To many, his name is not important. The important thing about Cee Lo Green is his production of “F*ck You,” the single that swept college campuses and other repositories for dirty language earlier this fall. Besides killing radio for me forever (“Forget you?” For real?), the single also generated some substantial interest in the upcoming album offering by Green. The album, which was moved up to Nov. 9 to take advantage of this early spurt of publicity, is called “The Lady Killer.” For me, the flippancy, the fun and the sheer dance-ability of “F*ck You” were enough to justify picking up a copy of “The Lady Killer.” In the following paragraphs, I hope to give you an idea of what I found within.

Many of you are no doubt asking: What does Cee Lo do in this album? I answer: he does what he wants. From the hilariously bad-ass introduction to the expansive rhythms of “Bright Lights Bigger City” to the angry and abrupt “Love Gun” to the upbeat “It’s OK,” Green delivers a diverse album full of a sound that takes the retro feeling of his single to a new level. The use of back-up singers in most of the songs makes the whole album seem to take you back to a kinder, simpler time when someone could walk down the street singing and people would jump out and sing along. This is what I assume the past was like.

This album has soul and ,judging from the content, it’s a soul in serious danger of eternal damnation. “Bodies,” for example, is the second track I’ve heard from Cee Lo to reference necrophilia (the first being “Necromancer” by Gnarls Barkley). I love the man’s music but I probably would not let him near my loved ones. Green’s spontaneity spices up the album, and he indulges himself—and us—quite a bit. With collaborations with Lauren Bennett and Phillip Bailey and a whole host of musicians to back him up in his endeavors, Cee Lo really makes the album an extension of the persona of “The Lady Killer,” which he has created for himself.

Despite this creativity, Green does not appear to consider himself above the rules in making his music.
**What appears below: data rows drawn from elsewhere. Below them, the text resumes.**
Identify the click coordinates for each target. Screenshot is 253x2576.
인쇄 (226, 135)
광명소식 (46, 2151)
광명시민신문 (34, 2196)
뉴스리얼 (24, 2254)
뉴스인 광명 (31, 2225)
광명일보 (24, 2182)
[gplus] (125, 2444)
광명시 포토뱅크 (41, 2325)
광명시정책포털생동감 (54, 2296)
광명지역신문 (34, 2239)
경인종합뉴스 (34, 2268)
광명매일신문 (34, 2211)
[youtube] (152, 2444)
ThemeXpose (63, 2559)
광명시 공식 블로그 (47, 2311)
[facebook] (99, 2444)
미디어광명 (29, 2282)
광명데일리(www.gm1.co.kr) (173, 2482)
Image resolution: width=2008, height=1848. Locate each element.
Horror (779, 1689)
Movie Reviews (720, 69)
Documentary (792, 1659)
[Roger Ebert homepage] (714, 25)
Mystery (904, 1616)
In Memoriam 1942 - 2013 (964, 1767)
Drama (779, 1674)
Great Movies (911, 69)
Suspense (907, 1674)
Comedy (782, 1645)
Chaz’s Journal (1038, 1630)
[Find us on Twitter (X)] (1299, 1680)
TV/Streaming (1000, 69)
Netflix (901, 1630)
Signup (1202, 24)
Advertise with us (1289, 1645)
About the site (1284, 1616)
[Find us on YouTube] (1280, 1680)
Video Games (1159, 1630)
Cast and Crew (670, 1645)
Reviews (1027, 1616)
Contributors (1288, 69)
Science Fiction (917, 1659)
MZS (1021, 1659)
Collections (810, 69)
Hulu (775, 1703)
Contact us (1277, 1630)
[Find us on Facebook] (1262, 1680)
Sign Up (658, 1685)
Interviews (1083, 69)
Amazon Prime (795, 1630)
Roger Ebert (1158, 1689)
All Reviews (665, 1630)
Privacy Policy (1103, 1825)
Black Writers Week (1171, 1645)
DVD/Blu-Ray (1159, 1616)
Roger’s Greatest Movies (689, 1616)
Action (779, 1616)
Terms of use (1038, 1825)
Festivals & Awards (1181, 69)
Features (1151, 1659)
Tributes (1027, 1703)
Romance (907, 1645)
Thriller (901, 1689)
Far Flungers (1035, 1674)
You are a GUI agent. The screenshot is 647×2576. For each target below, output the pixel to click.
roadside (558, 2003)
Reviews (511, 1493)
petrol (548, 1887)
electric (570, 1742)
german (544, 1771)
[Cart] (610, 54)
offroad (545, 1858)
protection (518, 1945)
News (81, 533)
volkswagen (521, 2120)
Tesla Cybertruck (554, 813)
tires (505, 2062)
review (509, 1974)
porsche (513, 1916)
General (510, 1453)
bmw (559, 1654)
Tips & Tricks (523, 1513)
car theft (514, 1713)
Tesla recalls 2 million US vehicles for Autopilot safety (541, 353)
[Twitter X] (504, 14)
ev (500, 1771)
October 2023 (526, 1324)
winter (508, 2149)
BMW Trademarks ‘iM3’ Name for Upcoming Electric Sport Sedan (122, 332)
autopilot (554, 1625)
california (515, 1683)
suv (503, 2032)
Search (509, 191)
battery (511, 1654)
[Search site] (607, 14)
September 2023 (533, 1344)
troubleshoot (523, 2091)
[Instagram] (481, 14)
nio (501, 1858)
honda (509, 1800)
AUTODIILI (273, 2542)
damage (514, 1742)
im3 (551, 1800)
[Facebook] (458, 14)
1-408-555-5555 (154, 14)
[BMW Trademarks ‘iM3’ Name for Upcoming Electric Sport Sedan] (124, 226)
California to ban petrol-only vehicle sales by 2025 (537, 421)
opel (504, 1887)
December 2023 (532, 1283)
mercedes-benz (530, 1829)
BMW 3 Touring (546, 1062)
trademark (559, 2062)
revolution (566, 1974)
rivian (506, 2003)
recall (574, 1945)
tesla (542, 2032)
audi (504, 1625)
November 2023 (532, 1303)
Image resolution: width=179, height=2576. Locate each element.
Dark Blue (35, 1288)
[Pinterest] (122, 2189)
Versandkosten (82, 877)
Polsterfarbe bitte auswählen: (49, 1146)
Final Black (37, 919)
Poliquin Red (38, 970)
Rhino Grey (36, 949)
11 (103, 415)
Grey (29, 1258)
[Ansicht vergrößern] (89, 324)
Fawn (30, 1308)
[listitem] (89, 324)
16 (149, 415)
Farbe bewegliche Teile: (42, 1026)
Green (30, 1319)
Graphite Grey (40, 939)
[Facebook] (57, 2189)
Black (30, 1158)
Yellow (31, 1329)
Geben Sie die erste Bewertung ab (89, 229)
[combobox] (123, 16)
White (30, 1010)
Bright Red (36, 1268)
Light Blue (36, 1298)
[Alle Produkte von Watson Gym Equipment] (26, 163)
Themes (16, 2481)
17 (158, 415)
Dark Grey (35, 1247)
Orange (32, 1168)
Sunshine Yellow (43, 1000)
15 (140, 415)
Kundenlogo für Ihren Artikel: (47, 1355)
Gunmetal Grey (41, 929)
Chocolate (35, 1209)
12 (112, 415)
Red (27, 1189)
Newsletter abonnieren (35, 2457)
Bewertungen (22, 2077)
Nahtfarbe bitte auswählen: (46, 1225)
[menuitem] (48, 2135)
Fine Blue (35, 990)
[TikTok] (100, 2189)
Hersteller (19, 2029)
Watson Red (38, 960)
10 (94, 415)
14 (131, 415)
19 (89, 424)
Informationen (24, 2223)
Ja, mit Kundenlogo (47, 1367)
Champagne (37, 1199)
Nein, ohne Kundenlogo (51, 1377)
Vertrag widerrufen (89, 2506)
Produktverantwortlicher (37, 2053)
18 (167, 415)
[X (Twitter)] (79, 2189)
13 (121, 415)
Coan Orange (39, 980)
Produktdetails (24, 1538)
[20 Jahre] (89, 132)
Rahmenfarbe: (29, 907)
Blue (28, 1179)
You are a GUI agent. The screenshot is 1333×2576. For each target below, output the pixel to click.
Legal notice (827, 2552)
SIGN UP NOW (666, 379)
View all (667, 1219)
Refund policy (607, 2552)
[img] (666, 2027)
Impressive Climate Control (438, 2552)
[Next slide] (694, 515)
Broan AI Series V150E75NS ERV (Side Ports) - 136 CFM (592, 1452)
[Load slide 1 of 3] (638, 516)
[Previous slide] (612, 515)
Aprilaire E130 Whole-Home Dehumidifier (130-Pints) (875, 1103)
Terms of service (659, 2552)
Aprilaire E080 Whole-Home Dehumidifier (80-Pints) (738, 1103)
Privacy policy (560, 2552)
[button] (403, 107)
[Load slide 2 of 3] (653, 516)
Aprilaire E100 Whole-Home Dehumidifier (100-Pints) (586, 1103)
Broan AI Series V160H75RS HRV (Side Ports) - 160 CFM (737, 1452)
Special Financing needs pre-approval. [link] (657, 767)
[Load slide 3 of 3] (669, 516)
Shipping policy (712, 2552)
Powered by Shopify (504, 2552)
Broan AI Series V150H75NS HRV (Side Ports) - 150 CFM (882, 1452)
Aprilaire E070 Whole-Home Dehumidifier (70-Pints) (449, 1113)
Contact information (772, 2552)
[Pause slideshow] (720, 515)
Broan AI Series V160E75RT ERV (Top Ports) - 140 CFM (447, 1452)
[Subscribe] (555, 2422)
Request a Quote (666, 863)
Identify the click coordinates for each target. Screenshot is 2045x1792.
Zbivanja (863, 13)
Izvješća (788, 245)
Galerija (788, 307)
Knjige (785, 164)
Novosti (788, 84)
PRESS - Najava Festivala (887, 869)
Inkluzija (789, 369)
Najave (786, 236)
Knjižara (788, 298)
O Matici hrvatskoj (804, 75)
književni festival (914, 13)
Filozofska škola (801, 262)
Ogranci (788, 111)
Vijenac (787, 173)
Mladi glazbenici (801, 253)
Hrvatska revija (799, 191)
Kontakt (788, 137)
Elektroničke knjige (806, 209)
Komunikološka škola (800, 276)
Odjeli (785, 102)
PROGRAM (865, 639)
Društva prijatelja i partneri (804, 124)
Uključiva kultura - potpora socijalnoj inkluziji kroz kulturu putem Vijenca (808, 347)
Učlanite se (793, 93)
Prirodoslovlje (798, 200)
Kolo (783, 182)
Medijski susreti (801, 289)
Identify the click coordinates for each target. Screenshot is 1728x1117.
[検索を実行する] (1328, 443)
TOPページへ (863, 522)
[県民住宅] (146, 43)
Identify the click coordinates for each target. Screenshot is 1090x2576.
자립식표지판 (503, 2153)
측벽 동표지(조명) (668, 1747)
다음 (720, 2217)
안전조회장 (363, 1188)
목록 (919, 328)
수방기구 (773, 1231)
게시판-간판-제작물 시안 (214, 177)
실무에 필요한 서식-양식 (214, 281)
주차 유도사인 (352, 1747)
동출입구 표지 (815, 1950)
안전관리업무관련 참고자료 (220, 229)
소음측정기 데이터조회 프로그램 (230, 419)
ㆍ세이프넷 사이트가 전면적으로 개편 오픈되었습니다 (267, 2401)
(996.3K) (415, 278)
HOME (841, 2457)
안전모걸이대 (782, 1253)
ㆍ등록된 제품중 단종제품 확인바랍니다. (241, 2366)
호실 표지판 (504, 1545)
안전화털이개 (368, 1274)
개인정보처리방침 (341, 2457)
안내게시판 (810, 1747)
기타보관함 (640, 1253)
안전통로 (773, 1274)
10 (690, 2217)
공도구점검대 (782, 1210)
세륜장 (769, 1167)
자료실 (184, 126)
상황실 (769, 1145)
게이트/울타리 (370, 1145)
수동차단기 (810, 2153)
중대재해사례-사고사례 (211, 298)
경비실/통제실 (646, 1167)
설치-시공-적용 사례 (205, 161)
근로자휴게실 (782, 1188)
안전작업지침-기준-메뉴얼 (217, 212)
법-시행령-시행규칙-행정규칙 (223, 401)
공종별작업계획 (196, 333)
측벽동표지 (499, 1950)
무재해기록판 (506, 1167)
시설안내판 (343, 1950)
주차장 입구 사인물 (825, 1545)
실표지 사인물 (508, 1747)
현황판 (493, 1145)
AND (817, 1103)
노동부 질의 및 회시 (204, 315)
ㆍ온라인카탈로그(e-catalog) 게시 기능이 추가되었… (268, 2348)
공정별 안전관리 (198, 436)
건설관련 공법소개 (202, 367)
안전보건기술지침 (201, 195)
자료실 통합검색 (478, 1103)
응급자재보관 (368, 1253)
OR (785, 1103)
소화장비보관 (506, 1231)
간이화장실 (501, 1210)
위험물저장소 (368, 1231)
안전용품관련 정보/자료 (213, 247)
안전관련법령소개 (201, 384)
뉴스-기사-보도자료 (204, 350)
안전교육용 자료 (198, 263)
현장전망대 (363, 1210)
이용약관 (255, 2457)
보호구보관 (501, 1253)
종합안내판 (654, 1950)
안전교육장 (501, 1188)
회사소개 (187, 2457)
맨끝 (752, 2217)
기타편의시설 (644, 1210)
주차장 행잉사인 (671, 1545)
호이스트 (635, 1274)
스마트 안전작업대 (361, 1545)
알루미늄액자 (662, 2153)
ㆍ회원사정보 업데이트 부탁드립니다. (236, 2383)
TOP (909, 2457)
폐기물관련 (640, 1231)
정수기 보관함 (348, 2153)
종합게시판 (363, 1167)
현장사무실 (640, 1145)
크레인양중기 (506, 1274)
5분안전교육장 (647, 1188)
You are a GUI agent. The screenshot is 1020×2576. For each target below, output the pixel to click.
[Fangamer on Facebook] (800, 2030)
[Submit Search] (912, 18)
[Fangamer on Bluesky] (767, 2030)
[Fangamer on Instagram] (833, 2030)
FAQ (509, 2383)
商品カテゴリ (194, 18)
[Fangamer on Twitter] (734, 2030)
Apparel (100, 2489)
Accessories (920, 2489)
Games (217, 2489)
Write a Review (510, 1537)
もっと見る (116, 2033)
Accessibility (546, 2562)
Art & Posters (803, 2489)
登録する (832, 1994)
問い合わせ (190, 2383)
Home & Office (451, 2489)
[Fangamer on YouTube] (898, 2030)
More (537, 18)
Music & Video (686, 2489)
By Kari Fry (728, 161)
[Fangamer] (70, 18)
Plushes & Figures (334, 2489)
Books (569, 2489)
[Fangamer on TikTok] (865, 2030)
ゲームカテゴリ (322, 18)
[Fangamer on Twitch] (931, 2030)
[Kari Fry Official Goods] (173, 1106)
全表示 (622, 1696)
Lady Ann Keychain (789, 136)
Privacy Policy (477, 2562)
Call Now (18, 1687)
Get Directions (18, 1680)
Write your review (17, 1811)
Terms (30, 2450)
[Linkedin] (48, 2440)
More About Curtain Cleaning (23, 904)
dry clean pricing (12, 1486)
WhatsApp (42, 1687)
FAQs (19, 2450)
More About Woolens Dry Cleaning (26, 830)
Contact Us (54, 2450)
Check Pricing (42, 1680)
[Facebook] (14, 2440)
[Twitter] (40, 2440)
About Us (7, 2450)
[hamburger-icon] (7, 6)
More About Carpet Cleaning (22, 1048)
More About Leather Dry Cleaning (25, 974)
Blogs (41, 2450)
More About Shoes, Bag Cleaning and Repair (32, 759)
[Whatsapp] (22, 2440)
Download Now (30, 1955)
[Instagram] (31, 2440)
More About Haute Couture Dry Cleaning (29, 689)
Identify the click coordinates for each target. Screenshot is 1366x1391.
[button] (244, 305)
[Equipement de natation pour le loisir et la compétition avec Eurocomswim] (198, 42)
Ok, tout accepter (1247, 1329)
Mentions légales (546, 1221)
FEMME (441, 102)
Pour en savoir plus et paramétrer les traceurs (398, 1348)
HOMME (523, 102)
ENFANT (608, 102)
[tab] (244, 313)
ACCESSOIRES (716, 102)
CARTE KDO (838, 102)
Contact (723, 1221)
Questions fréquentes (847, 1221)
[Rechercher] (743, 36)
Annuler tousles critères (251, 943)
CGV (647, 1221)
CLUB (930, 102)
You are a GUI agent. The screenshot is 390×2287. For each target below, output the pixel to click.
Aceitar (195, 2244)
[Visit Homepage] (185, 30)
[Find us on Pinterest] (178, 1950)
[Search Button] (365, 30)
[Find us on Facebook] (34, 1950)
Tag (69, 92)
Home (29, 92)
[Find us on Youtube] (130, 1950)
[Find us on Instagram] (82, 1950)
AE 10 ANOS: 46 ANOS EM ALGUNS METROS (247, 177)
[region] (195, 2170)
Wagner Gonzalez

I certainly wouldn’t characterize the album as lawless. The tracks flow together nicely, with a good distribution of the most fun songs to dance to (in my opinion, you’ll find those on tracks two, three, seven and eleven) and the vast majority of the album’s songs can be at least grooved to (to groove to a song is here defined at minimum as rhythmic head and neck movement). For those songs that are less upbeat, they have enough going on that you don’t find yourself waiting for them to end, which is what I look for most in a song. At 14 tracks, the album is too long before you want it to be, and I find myself immediately starting it back at the beginning. What else would I listen to?

I was a fan of Green’s when he was part of Gnarls Barkley and I like this solo venture as well. Cee Lo Green creates an album which is at turns optimistic, soulful, creepy and absurdly fun. When it comes to me (and, no doubt, to the ladies), he has a license to kill.